• Goal
Write out the entries again word for word, starting at the line that contains "will pyautogui.click(x=2163, y=423)." and ending with the final line of the entries, both included.

Data on locating visible targets:
□ □ □ □ □

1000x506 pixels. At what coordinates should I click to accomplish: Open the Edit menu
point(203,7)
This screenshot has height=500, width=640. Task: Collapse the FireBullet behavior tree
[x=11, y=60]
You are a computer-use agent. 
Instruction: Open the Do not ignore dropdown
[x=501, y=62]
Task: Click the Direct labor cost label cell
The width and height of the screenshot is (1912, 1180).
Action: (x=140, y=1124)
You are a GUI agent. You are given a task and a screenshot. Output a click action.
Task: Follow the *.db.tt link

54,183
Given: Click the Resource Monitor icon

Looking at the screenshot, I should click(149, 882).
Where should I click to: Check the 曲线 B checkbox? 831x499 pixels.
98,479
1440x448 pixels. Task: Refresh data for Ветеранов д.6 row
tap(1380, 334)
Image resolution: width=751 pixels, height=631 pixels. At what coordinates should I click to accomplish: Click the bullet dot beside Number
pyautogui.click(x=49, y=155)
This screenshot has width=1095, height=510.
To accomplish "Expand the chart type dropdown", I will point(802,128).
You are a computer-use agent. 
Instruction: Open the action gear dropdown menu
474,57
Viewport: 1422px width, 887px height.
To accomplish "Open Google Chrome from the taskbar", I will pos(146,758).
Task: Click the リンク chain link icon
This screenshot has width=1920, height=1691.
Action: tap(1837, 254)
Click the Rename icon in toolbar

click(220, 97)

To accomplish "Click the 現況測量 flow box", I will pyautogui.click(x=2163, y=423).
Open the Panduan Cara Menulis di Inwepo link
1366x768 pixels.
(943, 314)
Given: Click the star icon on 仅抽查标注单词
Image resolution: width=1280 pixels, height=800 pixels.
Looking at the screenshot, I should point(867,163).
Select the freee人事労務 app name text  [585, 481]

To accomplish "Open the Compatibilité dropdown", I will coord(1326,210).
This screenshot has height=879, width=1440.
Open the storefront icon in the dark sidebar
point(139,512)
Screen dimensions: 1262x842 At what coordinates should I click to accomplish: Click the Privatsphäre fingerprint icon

□ □ □ □ □

• Output below
To accomplish "Click the 現況測量 flow box", I will pyautogui.click(x=2163, y=423).
Open the Panduan Cara Menulis di Inwepo link
1366x768 pixels.
(943, 314)
Given: Click the star icon on 仅抽查标注单词
Image resolution: width=1280 pixels, height=800 pixels.
Looking at the screenshot, I should point(867,163).
Select the freee人事労務 app name text  [585, 481]

To accomplish "Open the Compatibilité dropdown", I will coord(1326,210).
This screenshot has height=879, width=1440.
Open the storefront icon in the dark sidebar
point(139,512)
Screen dimensions: 1262x842 At what coordinates should I click to accomplish: Click the Privatsphäre fingerprint icon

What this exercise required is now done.